Search code examples
rubyxmlweb-scrapingnokogirimechanize

Scraping a webpage with Mechanize and Nokogiri and storing data in XML doc


I am trying to scrape a website and store data in XML using Mechanize and Nokogiri. I didn't set up a Rails project and I am only using Ruby and IRB.

I wrote this method:

def mechanize_club
    agent = Mechanize.new
    agent.get("http://www.rechercheclub.applipub-fft.fr/rechercheclub/")
    form = agent.page.forms.first
    form.field_with(:name => 'codeLigue').options[0].select
    form.submit
    page2 = agent.get('http://www.rechercheclub.applipub-fft.fr/rechercheclub/club.do?codeClub=01670001&millesime=2015')
    body = page2.body
    html_body = Nokogiri::HTML(body)
    codeclub = html_body.search('.form').children("tr:first").children("th:first").to_i
    @codeclubs << codeclub
    filepath  = '/davidgeismar/Documents/codeclubs.xml'
    builder   = Nokogiri::XML::Builder.new(encoding: 'UTF-8') do |xml|
       xml.root {
          xml.codeclubs {
            @codeclubss.each do |c|
              xml.codeclub {
                xml.code_   c.code
              }
            end
          }
        }
    end
    puts builder.to_xml
  end

My first problem is that I don't know how to test my code. I call ruby webscraper.rb in my console, the file is treated I think, but it doesn't create an XML file in the specified path. Then, more specifically I am quite sure this code is wrong as I didn't get a chance to test it.

Basically what I am trying to do is to submit a form several times:

 agent = Mechanize.new
      agent.get("http://www.rechercheclub.applipub-fft.fr/rechercheclub/")
      form = agent.page.forms.first
      form.field_with(:name => 'codeLigue').options[0].select
      form.submit

I think this code is ok, but I dont want it to only select options[0], I want it to select an option, then scrape all the data I need, then go back to page, then select options[1]... until there are no more options (an iteration I guess).


Solution

  • the file is treated I think, but it doesnt create an xml file in the specified path.

    There is nothing in your code that creates a file.

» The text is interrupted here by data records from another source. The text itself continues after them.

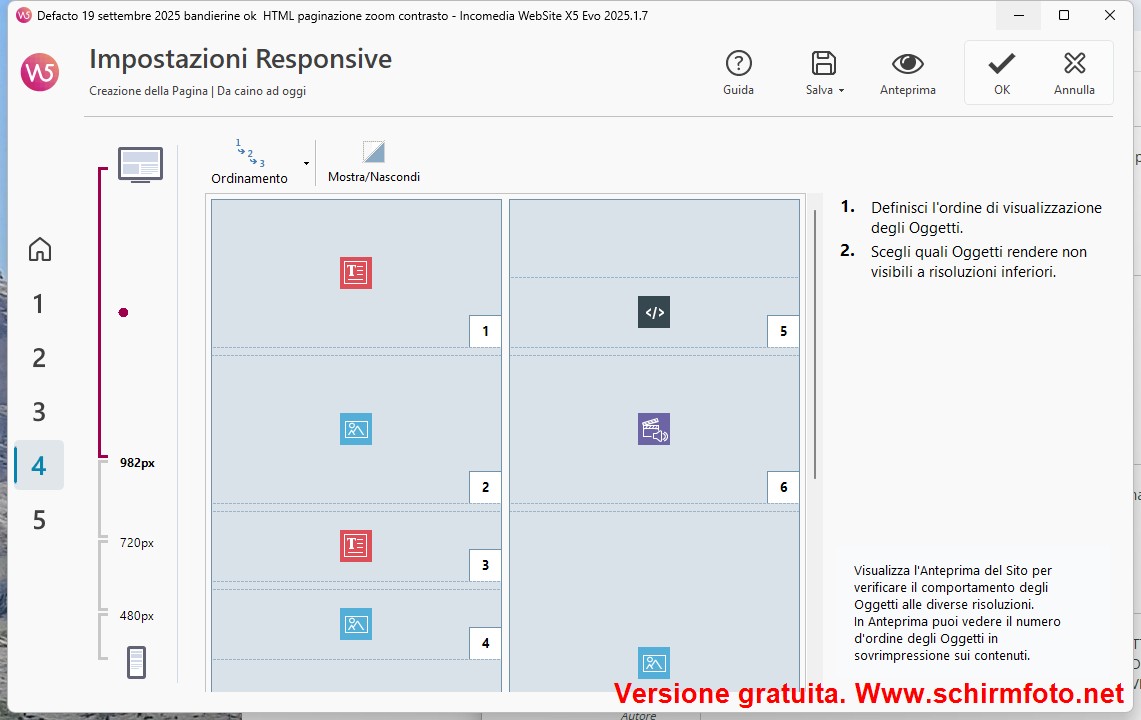Viewport: 1141px width, 720px height.
Task: Select the desktop monitor viewport icon
Action: click(140, 163)
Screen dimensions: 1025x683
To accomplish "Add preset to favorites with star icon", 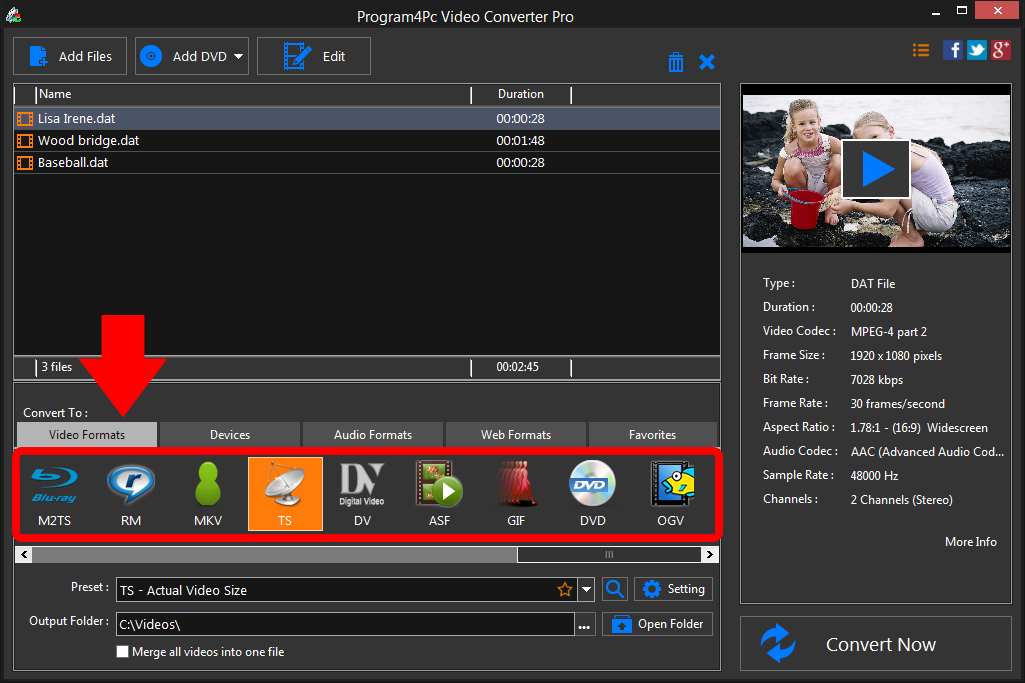I will coord(565,590).
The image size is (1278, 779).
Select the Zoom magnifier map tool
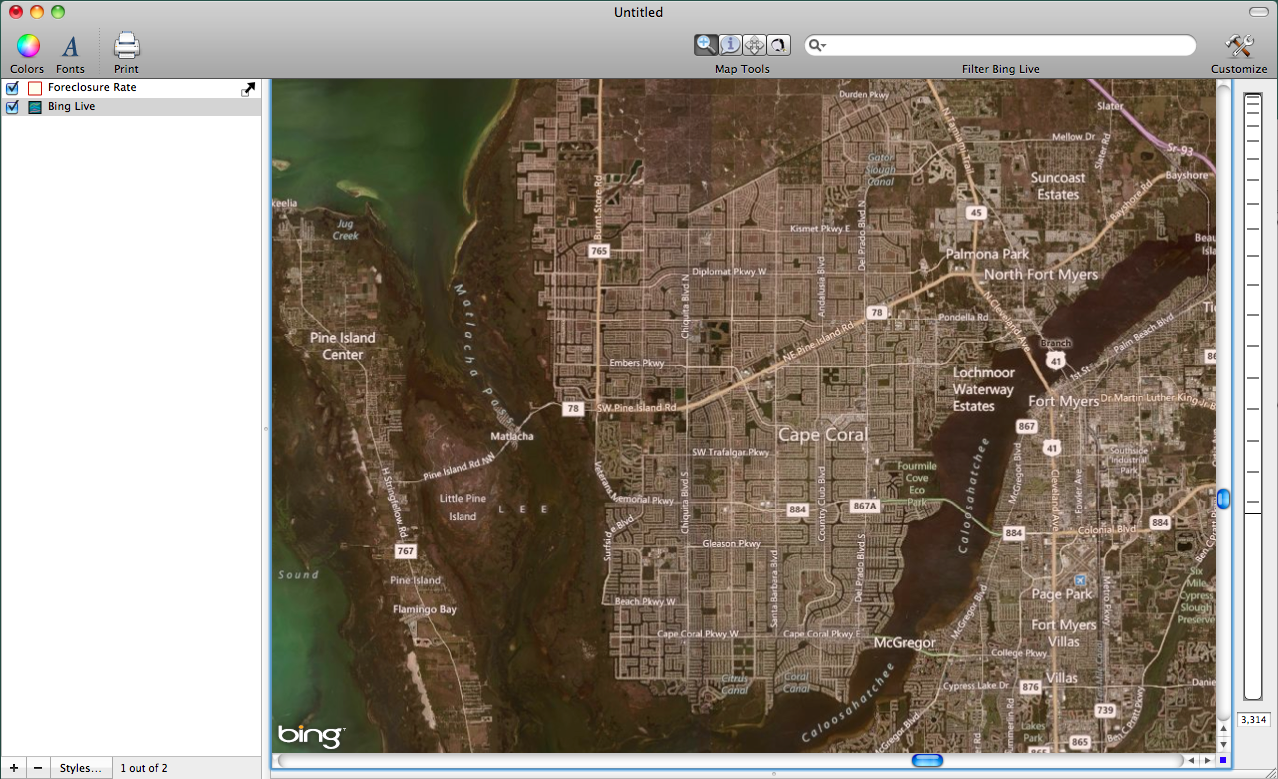coord(707,45)
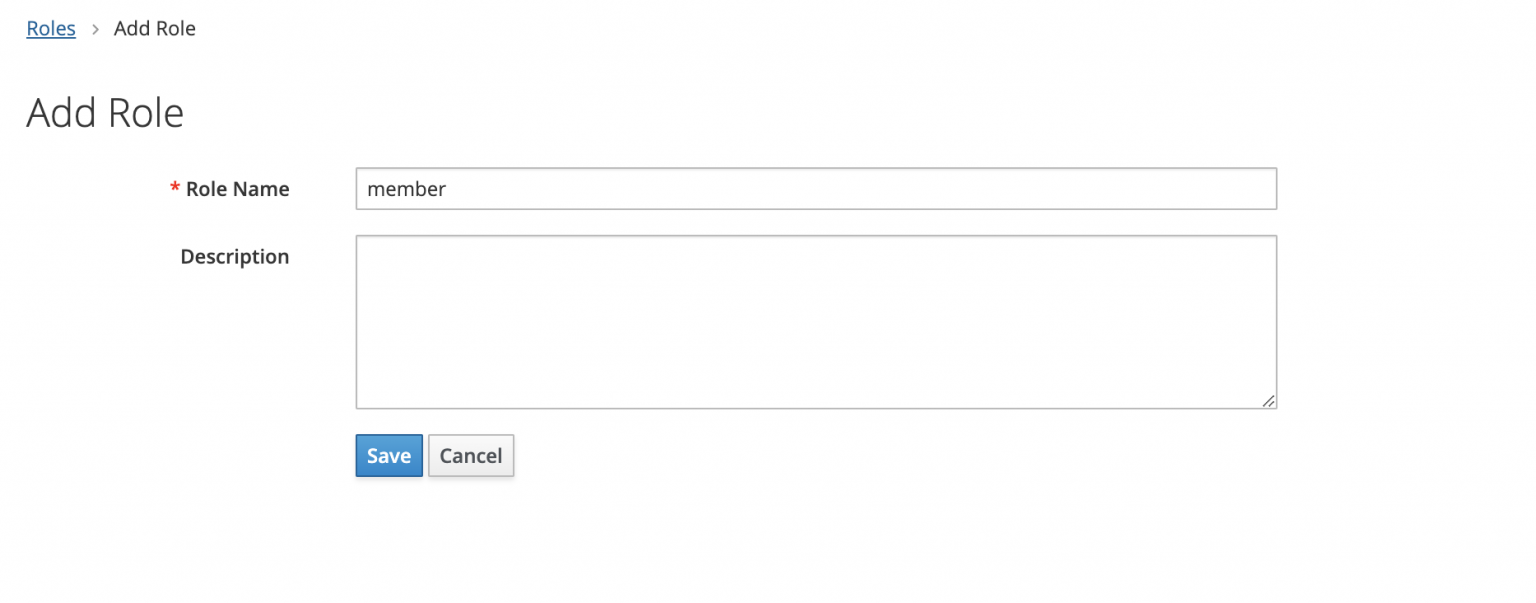Click the Role Name field label
Viewport: 1536px width, 603px height.
(237, 189)

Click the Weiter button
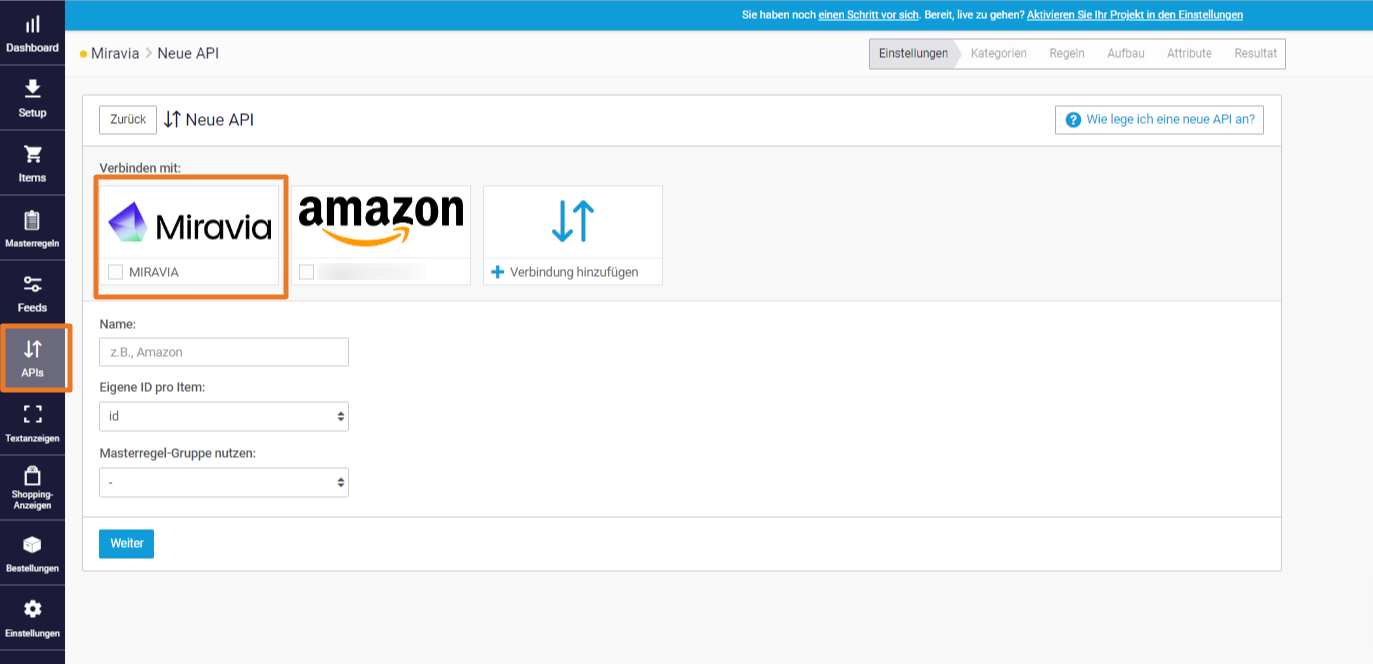tap(126, 543)
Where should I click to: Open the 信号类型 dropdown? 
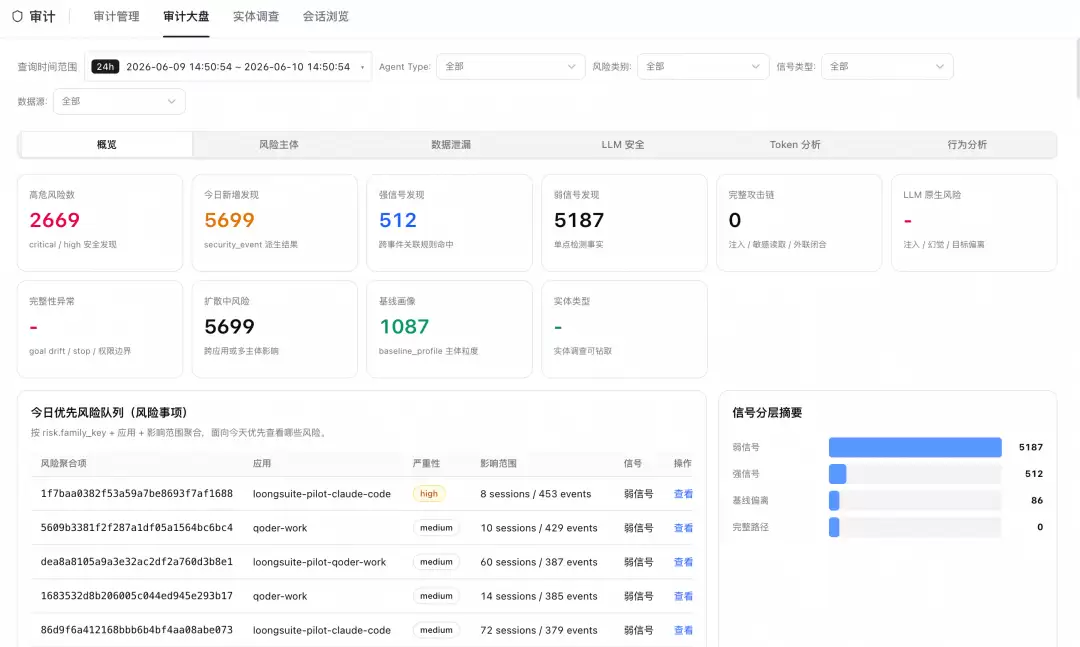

You print some output, but don't do anything to open or write a file.

    Perhaps you should read the IO and File documentation and review how you are using your filepath variable?

    The second problem is that you don't call your method anywhere. Though it's defined and Ruby will see it and parse the method, it has no idea what you want to do with it unless you invoke the method:

    def mechanize_club
      ...
    end
    
    mechanize_club()